Invece di preoccuparsi di questo, i dirigenti del Partito democratico sono impegnati nel lanciarsi segnali di fumo tra di loro. L’ultima puntata vede la nascita, più che di una corrente, di un patto di sindacato interno alla maggioranza che regge Elly Schlein (ma senza gli schleiniani!) escogitato da Dario Franceschini. Un patto di sindacato chiamato “Arcipelago”, una specie di “caminetto autoconvocato”, il cui senso si può decodificare in un modo e nel modo opposto.

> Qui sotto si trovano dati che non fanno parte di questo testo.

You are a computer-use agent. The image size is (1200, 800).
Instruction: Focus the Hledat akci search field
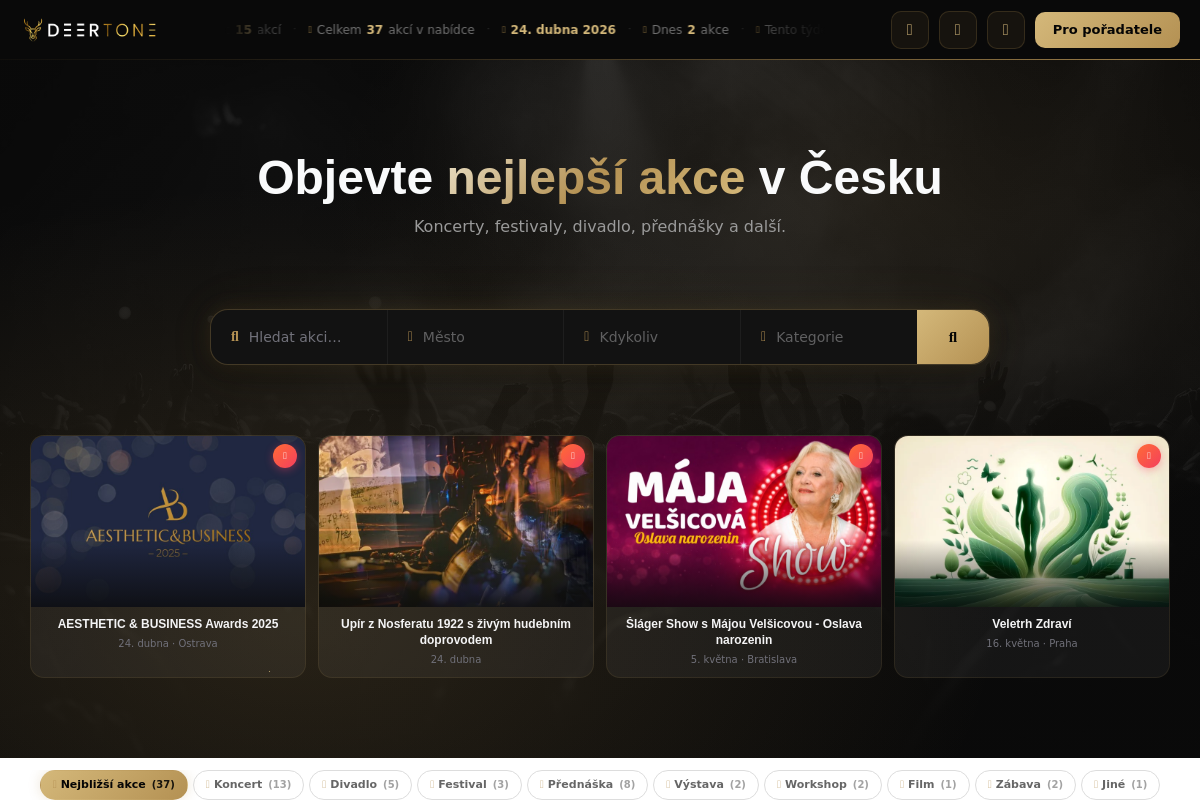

Si tratta di un schieramento a favore di Elly Schlein? O invece di un alert proprio rivolto alla segretaria? Già in questa ambiguità si condensa tutta la povertà di questa “dialettica” interna, ma se dovessimo scegliere opteremmo per la seconda ipotesi. Il cui messaggio, se così si può definire, alla giovane leader è questo: qualunque sarà il risultato delle europee saremo noi “adulti” a decidere il da farsi, e intanto non ti preoccupare che per ora qui ci siamo noi.
Il che, franceschinianamente, significa questo: se Schlein supererà di un bel po’ il venti per cento (più venticinque che venti) resta leader e lui la condiziona; se andrà sotto, la manderà via. Tipico di Franceschini, da sempre costruttore e distruttore di leader, liste, governi. Fossimo in Elly Schlein, non gradiremmo.

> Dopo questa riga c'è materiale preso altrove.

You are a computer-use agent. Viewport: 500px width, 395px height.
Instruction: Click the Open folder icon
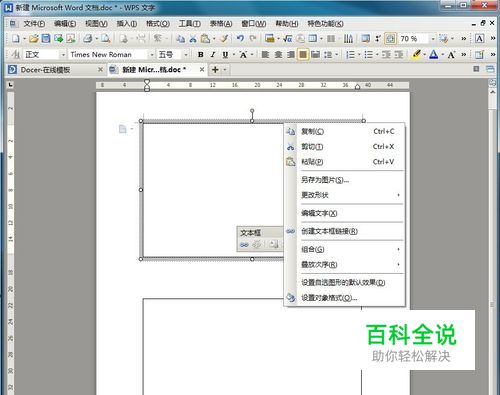[x=33, y=39]
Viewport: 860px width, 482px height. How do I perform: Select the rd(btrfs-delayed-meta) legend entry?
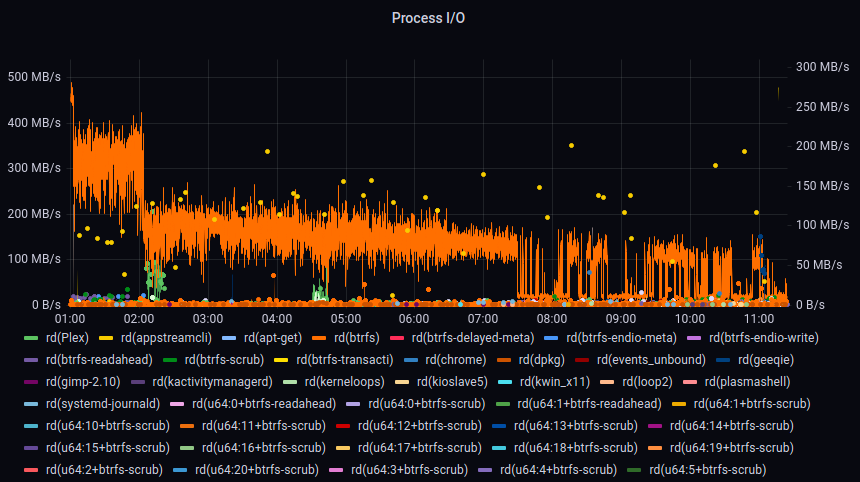coord(472,337)
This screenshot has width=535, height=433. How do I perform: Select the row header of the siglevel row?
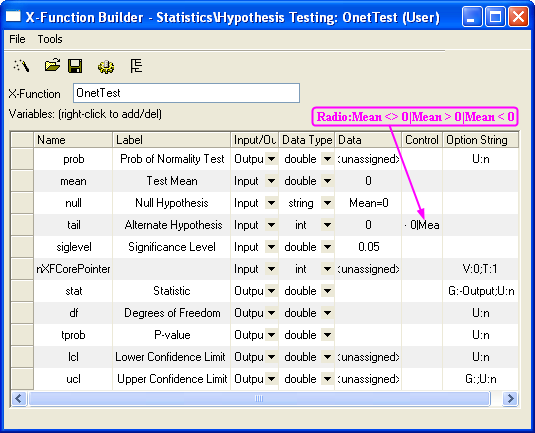pyautogui.click(x=22, y=247)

Nel “patto di sindacato” ci sono i soliti: Francesco Boccia, Nicola Zingaretti, la new entry Dario Nardella – riavvicinatosi alla segretaria in vista di una candidatura alle europee dopo averla improvvisamente mollata al congresso – i nuovi arrivati (definiti da qualcuno «quelli in vendita») autoproclamatisi «neoulivisti» (Anna Ascani, Marco Meloni e lettiani vari), si è provato a tirar dentro la sinistra interna ma gli è andata male, forse c’è l’intento di acchiappare in futuro altri esponenti che fluttuano tra la leader e Base riformista, la corrente di Stefano Bonaccini che oscilla tra una linea molto critica verso Schlein (Lorenzo Guerini) e una ben più accomodante (Bonaccini stesso) e deve decidere cosa fare da grande.

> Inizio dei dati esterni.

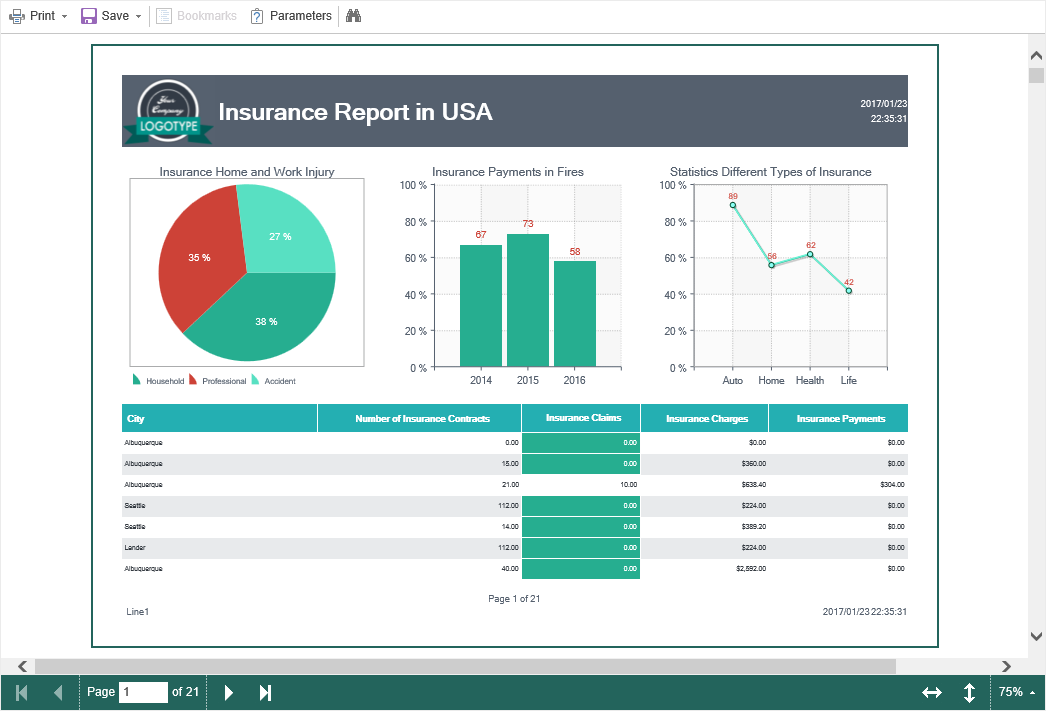This screenshot has height=711, width=1046.
Task: Select the 2015 bar in chart
Action: pos(528,300)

In tutto questo ginepraio, la leader va avanti con la sua squadra macinando (e talvolta bruciando) proposte e iniziative. Ieri è stata davanti alla fabbrica della Marelli di Crevalcore che rischia di chiudere. Un gesto significativo. Dalla sua parte c’è sicuramente Pier Luigi Bersani che ieri su Repubblica si è sperticato in lodi per la segretaria bocciando chi la dipinge come «una macchietta», una segretaria che a lui appare come l’ultima spiaggia per salvare il Partito democratico e l’idea del campo largo apertissimo al Movimento di Giuseppe Conte – il quale peraltro continua a ignorare le profferte del Nazareno per intese anche solo sui singoli temi.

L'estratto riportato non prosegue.